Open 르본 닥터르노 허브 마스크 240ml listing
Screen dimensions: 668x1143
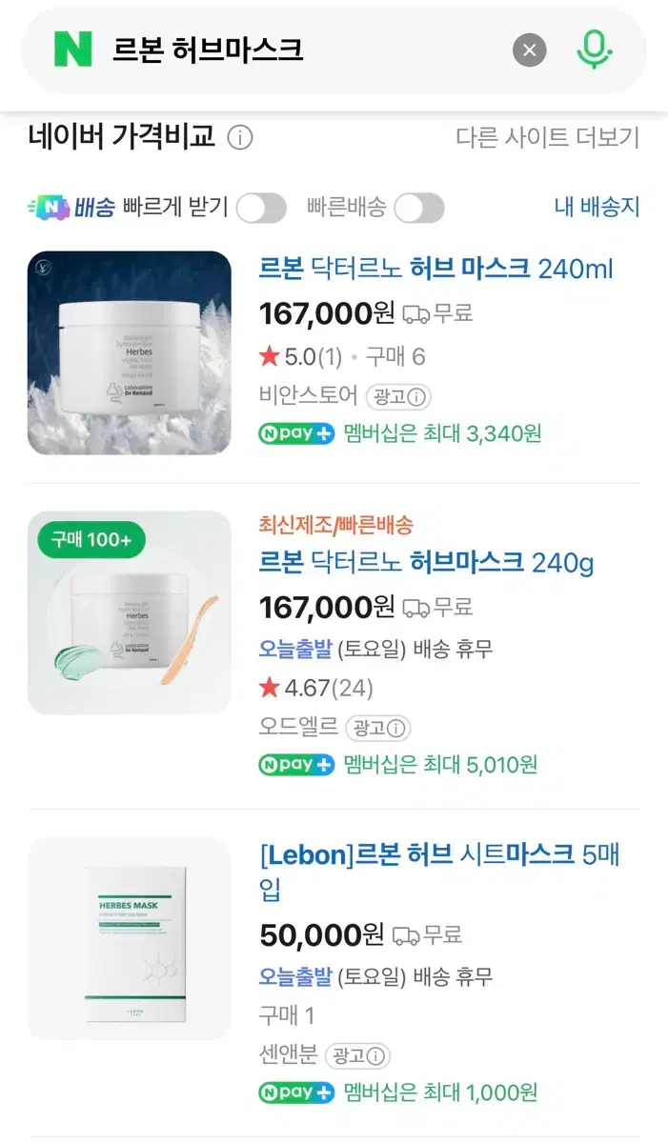[436, 269]
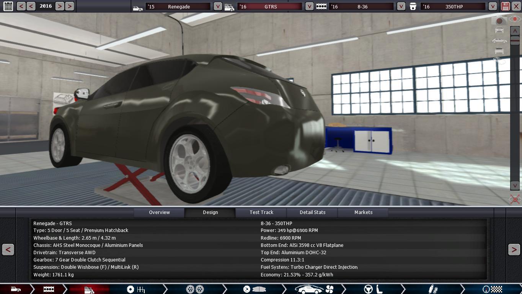522x294 pixels.
Task: Toggle the red eye visibility icon
Action: point(515,19)
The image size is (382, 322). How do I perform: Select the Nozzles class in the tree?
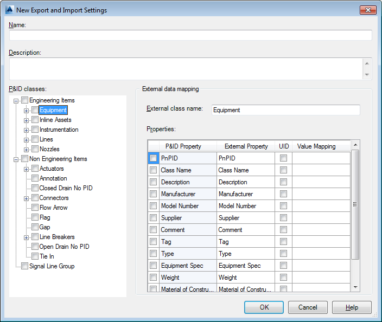(49, 149)
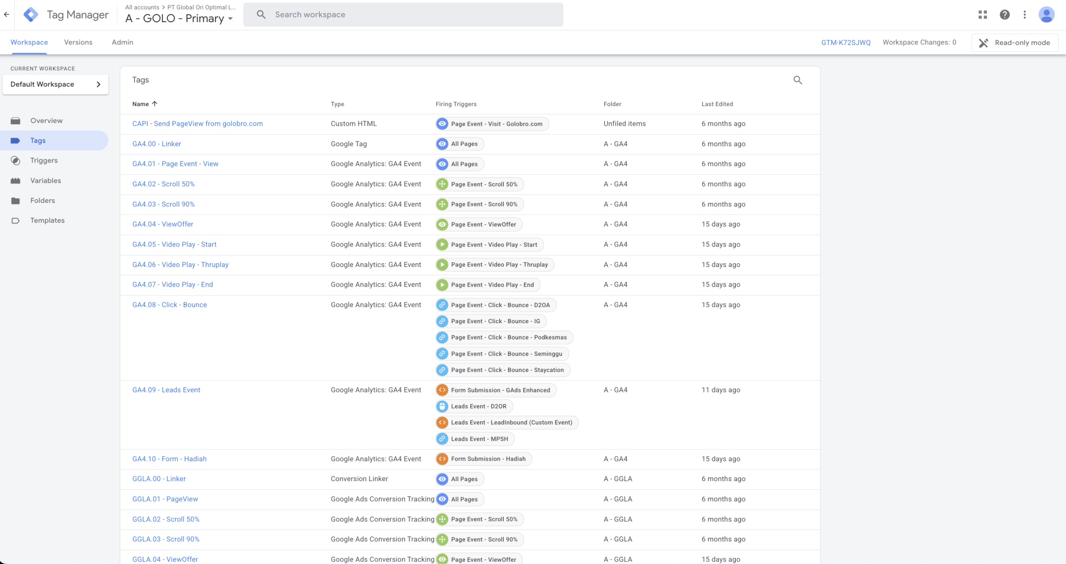Click the back arrow at top left

tap(7, 15)
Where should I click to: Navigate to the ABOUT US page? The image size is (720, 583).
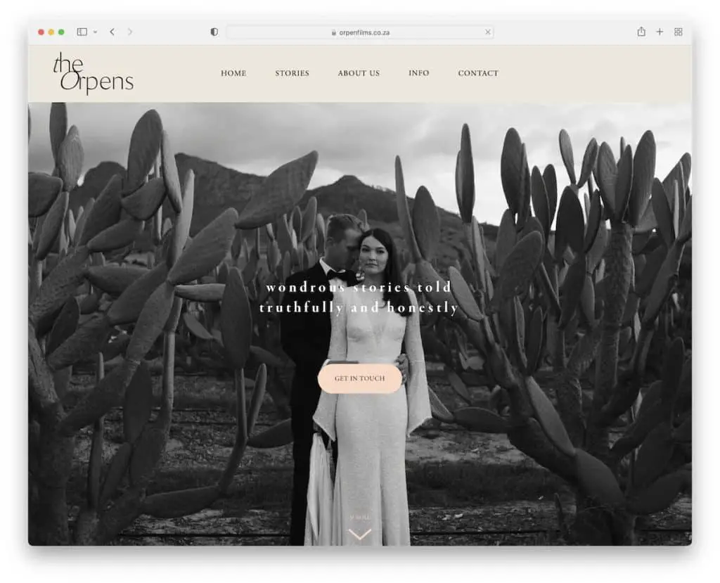[359, 73]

........

## AIM
Can you convert all the records above into a Markdown table with the columns Row and Line, one numbered row per line and no rows for blank lines? Leave the pictures out of the answer.

## ANSWER TO THIS PROBLEM
| Row | Line |
|---|---|
| 1 | Open 르본 닥터르노 허브 마스크 240ml listing |
| 2 | Screen dimensions: 668x1143 |
| 3 | [436, 269] |
| 4 | 522x294 pixels. |
| 5 | Task: Toggle the red eye visibility icon |
| 6 | Action: point(515,19) |
| 7 | The image size is (382, 322). How do I perform: Select the Nozzles class in the tree? |
| 8 | (49, 149) |
| 9 | Click the back arrow at top left |
| 10 | tap(7, 15) |
| 11 | Where should I click to: Navigate to the ABOUT US page? The image size is (720, 583). |
| 12 | [359, 73] |